L’esecutività è l’idoneità del provvedimento ad essere attuato coattivamente, ossia contro la volontà della persona interessata. Ogni provvedimento emanato dal giudice ha la caratteristica dell’esecutività: ai sensi dell’art. 131, infatti, il giudice, nell’esercizio delle sue funzioni, può chiedere l’intervento della polizia giudiziaria e, se necessario, della forza pubblica, prescrivendo tutto ciò che occorre per il sicuro e ordinato compimento degli atti ai quali procede (principio dell’immediata esecutività).

A tale principio, tuttavia, il codice pone un’importante deroga. Ai sensi dell’art. 650 co. 1, non sono immediatamente esecutive le sentenze rese in giudicato quando sono ancora soggette ad impugnazione. Sono quindi esecutive soltanto le sentenze irrevocabili ex art. 648.

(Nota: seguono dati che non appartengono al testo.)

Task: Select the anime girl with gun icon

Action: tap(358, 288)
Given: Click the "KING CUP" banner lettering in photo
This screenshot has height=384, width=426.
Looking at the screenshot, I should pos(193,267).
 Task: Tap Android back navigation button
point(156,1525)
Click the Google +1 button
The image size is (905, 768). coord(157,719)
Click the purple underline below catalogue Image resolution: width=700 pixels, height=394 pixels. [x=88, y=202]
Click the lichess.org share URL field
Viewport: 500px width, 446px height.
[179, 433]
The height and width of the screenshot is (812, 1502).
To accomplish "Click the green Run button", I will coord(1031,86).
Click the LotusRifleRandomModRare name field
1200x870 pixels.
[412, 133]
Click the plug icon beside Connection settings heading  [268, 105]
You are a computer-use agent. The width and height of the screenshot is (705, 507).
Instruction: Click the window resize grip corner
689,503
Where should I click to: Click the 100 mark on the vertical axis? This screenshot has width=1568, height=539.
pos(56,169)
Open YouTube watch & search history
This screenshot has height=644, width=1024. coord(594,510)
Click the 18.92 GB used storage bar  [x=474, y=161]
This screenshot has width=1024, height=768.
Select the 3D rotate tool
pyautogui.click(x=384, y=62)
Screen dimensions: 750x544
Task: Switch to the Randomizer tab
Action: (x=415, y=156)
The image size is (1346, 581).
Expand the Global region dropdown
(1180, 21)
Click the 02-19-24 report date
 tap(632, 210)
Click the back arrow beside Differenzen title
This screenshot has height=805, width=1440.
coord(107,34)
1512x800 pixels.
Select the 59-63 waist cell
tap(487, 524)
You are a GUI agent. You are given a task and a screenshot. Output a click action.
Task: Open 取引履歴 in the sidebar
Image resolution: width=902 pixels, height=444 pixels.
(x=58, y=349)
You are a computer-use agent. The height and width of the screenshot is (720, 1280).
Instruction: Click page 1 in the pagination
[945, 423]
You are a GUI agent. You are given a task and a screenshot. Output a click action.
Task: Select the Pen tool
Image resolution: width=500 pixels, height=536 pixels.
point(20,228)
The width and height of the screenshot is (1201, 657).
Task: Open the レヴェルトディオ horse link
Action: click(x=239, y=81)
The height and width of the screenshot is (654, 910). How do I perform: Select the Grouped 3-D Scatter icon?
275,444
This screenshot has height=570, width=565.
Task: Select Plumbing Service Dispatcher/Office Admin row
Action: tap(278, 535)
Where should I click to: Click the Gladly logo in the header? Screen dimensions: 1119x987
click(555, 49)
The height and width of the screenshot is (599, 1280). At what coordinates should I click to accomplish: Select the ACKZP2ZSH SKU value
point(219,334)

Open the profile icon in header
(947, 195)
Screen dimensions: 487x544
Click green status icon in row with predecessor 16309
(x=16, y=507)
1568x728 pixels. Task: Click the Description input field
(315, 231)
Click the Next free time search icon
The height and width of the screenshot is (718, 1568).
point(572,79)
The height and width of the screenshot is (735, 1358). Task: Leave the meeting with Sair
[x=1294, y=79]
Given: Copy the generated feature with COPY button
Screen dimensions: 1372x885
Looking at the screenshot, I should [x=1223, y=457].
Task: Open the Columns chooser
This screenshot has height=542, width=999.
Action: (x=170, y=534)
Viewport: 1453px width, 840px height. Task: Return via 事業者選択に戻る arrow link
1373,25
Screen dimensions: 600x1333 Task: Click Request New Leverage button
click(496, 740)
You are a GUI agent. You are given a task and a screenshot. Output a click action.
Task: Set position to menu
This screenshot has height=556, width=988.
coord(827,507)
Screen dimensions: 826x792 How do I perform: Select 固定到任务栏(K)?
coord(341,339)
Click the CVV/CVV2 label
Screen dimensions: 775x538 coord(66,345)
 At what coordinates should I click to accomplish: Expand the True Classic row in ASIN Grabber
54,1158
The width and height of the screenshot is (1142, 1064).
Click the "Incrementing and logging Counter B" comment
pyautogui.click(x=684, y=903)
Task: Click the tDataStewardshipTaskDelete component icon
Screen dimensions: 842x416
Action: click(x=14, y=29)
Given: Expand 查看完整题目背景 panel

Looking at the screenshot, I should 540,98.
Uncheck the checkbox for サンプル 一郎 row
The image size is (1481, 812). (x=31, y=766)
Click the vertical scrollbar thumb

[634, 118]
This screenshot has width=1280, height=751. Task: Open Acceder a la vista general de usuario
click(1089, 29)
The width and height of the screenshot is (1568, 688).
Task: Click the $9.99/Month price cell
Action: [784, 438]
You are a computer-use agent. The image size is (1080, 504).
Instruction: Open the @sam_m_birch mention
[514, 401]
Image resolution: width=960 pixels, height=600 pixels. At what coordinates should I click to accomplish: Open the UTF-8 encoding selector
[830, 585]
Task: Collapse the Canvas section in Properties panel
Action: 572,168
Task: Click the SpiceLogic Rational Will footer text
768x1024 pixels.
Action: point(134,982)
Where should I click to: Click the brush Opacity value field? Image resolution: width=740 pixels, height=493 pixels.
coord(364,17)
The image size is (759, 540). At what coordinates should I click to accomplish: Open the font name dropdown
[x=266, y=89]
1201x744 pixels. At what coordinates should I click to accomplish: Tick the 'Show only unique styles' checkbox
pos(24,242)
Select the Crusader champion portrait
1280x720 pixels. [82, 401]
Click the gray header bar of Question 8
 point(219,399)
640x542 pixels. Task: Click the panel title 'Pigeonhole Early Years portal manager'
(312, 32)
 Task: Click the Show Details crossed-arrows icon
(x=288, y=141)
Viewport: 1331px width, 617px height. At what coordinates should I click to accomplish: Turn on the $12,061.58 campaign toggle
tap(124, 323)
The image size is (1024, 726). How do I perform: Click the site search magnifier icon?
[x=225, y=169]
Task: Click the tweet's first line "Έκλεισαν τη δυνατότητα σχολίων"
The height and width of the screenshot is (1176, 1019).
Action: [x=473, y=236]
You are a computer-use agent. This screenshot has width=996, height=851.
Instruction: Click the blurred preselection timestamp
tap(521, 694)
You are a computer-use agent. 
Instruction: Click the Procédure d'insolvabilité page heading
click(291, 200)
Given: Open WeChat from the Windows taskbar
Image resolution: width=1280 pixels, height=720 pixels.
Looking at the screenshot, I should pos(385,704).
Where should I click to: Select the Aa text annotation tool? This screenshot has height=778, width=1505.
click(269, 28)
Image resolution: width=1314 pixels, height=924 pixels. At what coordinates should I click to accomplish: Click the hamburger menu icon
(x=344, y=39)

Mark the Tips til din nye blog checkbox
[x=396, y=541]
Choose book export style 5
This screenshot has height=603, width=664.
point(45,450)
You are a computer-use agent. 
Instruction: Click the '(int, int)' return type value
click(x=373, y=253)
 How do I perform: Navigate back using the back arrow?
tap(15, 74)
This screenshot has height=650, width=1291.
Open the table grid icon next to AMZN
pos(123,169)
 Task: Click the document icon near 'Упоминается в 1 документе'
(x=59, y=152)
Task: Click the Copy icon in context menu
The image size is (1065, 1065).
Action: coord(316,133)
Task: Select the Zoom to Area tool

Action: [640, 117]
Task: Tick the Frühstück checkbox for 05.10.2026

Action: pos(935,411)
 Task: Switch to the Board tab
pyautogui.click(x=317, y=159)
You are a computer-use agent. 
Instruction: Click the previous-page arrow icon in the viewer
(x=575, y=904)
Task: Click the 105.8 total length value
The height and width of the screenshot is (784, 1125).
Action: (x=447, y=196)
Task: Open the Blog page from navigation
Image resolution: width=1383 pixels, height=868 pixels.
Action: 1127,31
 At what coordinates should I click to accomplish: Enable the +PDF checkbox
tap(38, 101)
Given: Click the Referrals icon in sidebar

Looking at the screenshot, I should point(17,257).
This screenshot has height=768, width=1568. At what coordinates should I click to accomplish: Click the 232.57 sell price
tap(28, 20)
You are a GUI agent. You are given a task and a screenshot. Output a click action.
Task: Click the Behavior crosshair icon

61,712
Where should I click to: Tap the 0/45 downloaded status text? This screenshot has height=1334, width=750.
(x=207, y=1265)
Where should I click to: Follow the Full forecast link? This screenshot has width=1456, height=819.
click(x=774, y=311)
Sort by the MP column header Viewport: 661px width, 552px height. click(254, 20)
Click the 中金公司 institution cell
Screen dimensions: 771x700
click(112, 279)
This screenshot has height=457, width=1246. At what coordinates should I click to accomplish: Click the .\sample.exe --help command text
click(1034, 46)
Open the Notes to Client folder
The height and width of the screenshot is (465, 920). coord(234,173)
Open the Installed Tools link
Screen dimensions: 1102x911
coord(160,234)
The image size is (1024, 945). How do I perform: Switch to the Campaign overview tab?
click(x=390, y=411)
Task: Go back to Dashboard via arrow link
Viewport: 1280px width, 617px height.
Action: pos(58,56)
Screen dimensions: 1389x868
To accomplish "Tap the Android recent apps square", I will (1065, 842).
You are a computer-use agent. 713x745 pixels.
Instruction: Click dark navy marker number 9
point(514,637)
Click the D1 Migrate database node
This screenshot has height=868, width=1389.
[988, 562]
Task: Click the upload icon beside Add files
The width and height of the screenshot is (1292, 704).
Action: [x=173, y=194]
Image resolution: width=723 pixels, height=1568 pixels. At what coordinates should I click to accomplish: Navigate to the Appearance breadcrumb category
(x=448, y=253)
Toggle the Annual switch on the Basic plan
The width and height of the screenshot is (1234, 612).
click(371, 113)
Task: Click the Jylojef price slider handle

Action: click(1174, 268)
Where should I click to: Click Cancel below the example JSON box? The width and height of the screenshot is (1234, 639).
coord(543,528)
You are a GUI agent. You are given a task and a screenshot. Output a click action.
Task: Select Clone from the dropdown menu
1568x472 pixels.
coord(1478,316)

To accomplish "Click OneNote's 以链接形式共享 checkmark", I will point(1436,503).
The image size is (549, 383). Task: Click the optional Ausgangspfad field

A questo punto il codice introduce una precisazione ed un’eccezione:

  • la precisazione è che le sentenze di non luogo a procedere hanno forza esecutiva quando non sono più soggette ad impugnazione (art. 650 co. 2). Tale precisazione si rende necessaria soltanto per un motivo nominale: dal momento che l’art. 434 disciplina l’istituto della revoca delle sentenze di non luogo a procedere, infatti, il codice non potrebbe parlare di irrevocabilità. Dal punto di vista dell’esecutività, tuttavia, in relazione a tali sentenze vale la stessa disciplina prevista per le sentenze pronunciate in giudizio;
  • l’eccezione (art. 300) riguarda le sentenze di non luogo a procedere e di proscioglimento, le quali comportano l’immediata perdita di efficacia delle misure cautelari personali che eventualmente siano state disposte per il medesimo fatto dal quale l’imputato è scagionato.